Плач раздался в толпе; сотня-другая мужчин и женщин отделилась от нее и с поникшей головой пошла под гору. Но юноша остался: он чувствовал, его сердце радостно трепетало в ожидании грядущих чудес.
– Внимайте все! Смысл жизни вашей услышите в песне моей. Видите вы его? Я его вижу. О тайна искупительного брака – брака небесного царя и царицы подземного мира. Видите вы его? Я вижу – отрока-искусителя, красу над красами, первозданного Диониса.
– Видим, видим! – ответила толпа. – Благо ему! Эвоэ, Дионис!
– Гряди, прекрасный! Гряди, непорочный! Ты примешь мир, оскверненный насильем отца и предков, и в твоих руках он возродится в чистоте и правде, и все возродится вместе с ним.
– Гряди, прекрасный! Гряди, непорочный! Эвоэ, Дионис!
– Видите вы их? Я их вижу. О злоба затаенной мести! Для того ли, Титаны, с вас сняли оковы, чтобы вы подняли свои кровавые руки на него, прекрасного, на него, непорочного? Горе! Горе! Медь у них в руках, но не мечи, не копья – медь гладкая, медь блестящая. Не кровь она точит, а образ, образ высасывает у него, прекрасного, у него, непорочного. Не цел он более, первозданный Дионис; в двенадцати образах преломилась его сила. Беги, мой возлюбленный! Воссоединись, чтобы, воссоединенный, и нас возродить!
– Горе! Горе! Беги, беги, первозданный Дионис!
– Видите вы его? Я более его не вижу. Он растерзан, поглощен, двенадцатью телами поглощена его плоть. Нет более искупителя, нет возродителя – Титаны поглотили первозданного Диониса!
– Горе! Горе! Нет искупителя, Нет возродителя!

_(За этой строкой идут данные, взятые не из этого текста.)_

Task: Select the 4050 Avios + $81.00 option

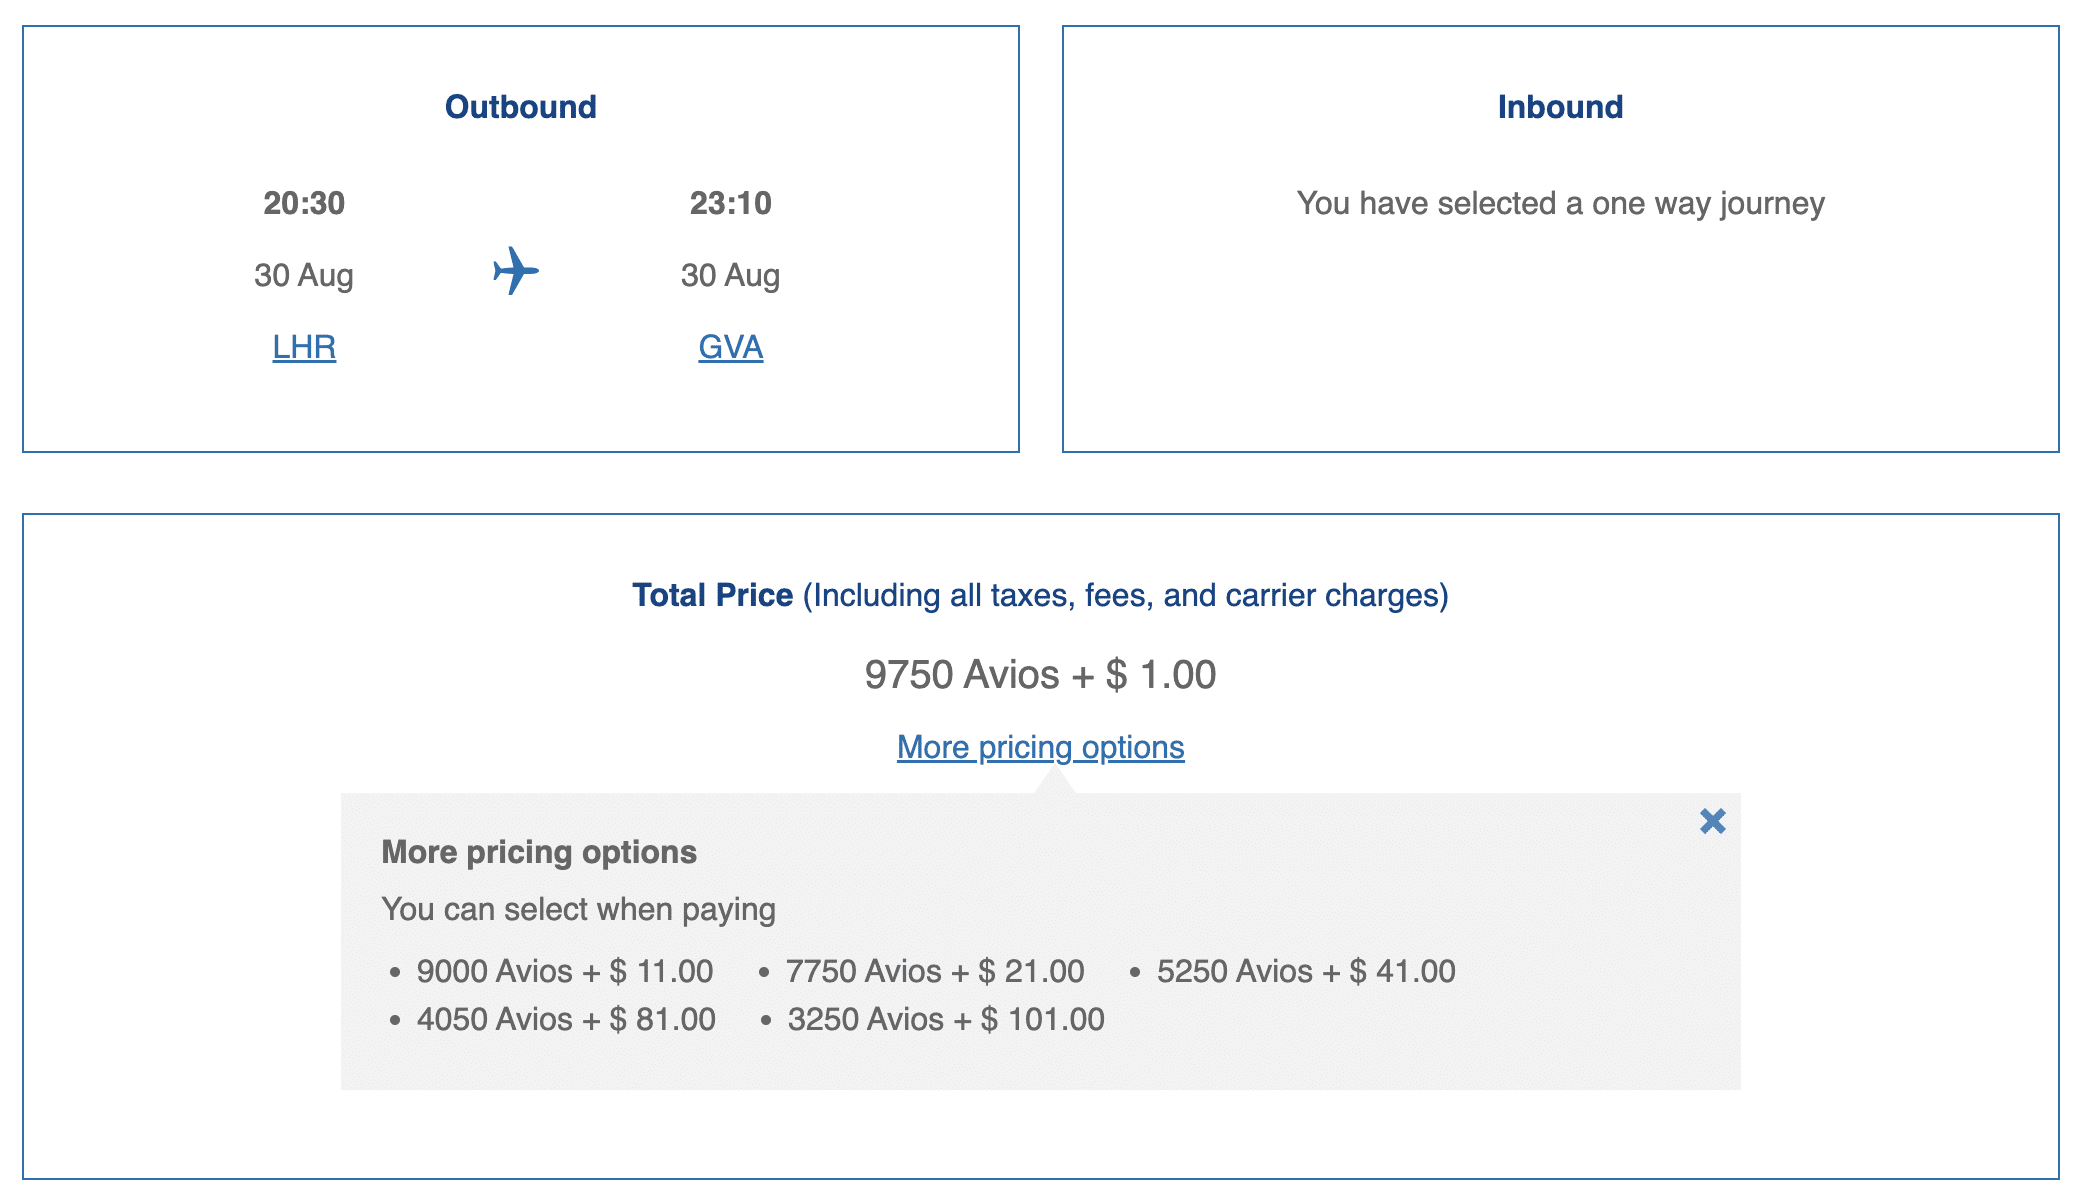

– Видите? Я вижу! Что-то красное лежит, трепещет – это последняя надежда на возрождение, это сердце первозданного Диониса. Спаси его, Паллада! Отнеси его своему небесному отцу: пусть он обратно примет в себя то, что выделил тогда.

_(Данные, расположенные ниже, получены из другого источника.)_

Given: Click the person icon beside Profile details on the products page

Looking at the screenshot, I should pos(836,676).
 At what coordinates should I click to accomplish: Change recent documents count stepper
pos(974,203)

– Спаси, Паллада! Спаси Диониса!
– О тайна возрождающего брака – брака небесного царя и фиванской царевны. Грянула молния – в огне брачный терем. Испепелил он смертную плоть матери – не тужите, люди! Уцелел божественный плод, возвращен нам наш спаситель, сын Семелы, второй и вечный Дионис.
– Возвращен наш спаситель! Эвоэ, Дионис!
– Внимайте все! Смысл жизни вашей услышите в песне моей.

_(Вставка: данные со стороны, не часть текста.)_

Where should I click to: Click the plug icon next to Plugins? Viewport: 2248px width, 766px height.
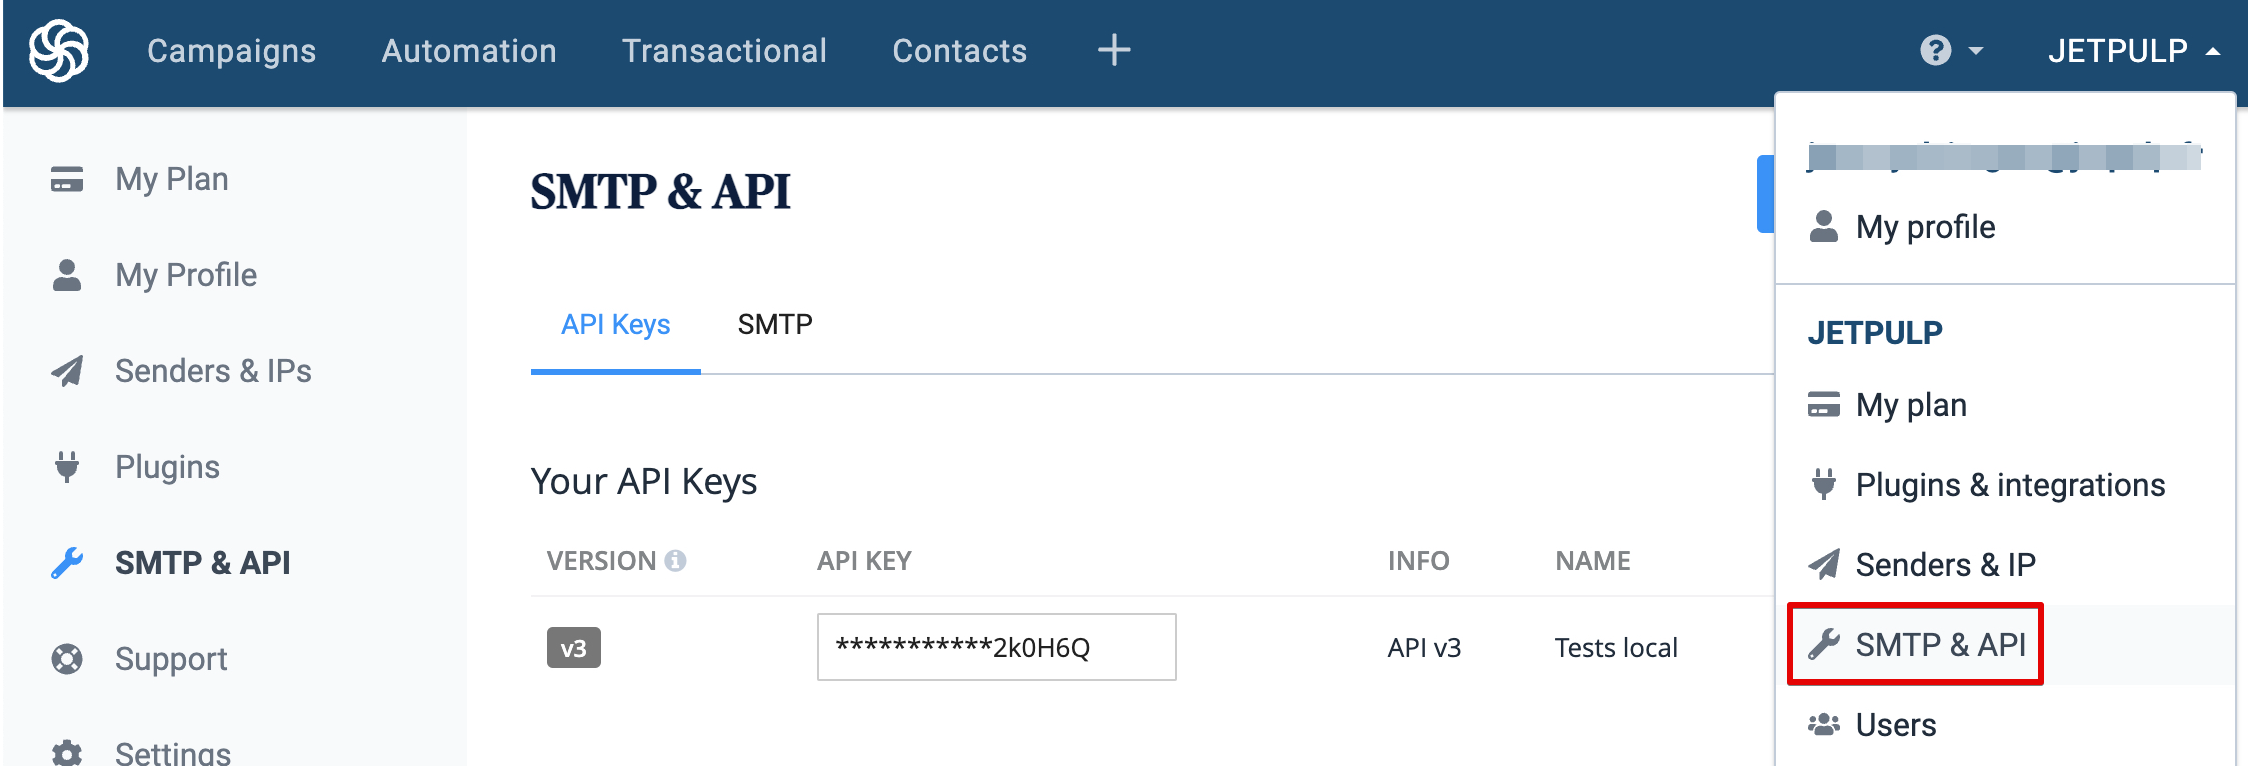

О люди! О кровь от крови Титанов! И вы не знали, что два естества враждуют в оболочке ваших тел? От Титанов все разъединяющее, все обособлющее. От них рождения и смерти, от них томительный круг бытия. Но и Дионис в вас, в вас распыленные части первозданного искупителя. Он жаждет воссоединиться из распыления в ту прежнюю, единую, великую суть.
Слышите вы, люди, этот зов? Я его слышу! Это – зов второго Диониса, сына фиванской царевны, наследника сердца первозданного искупителя. Соборуйтесь, соборуйтесь, люди! Соединяйтесь из распыления и друг с другом, и со мной, воссоздадим единую суть первозданного Диониса. Тогда будет разорван томительный круг рождений и смертей, тогда наступит вечное блаженство неразделенного бытия.
Соборуйтесь, соборуйтесь, люди! Вкусите блаженство слиянного, внетелесного бытия! Дионис вас зовет в свои таинства, он даст вам предвкусить в ночи восторгов блаженство новой вечной сути, ожидающее души посвященных за пределами смерти.
Пророк умолк. Молчала и толпа, очарованная его песнью; но молчание это продолжалось недолго. Загудели тимпаны, зазвенели кимвалы. «В хороводы! В хороводы!» – и гора затряслась от безумной пляски. Замелькали перед взором юноши белые руки, замелькали румяные, разгоревшиеся лица: вакханты, вакханки – особенно вакханки. И эти руки он дружелюбно пожимал, и эти лица ему приветливо улыбались – все составляли как бы одну семью братьев и сестер. Слышались и речи; он их не понимал, но и речи были приветливые, радостные.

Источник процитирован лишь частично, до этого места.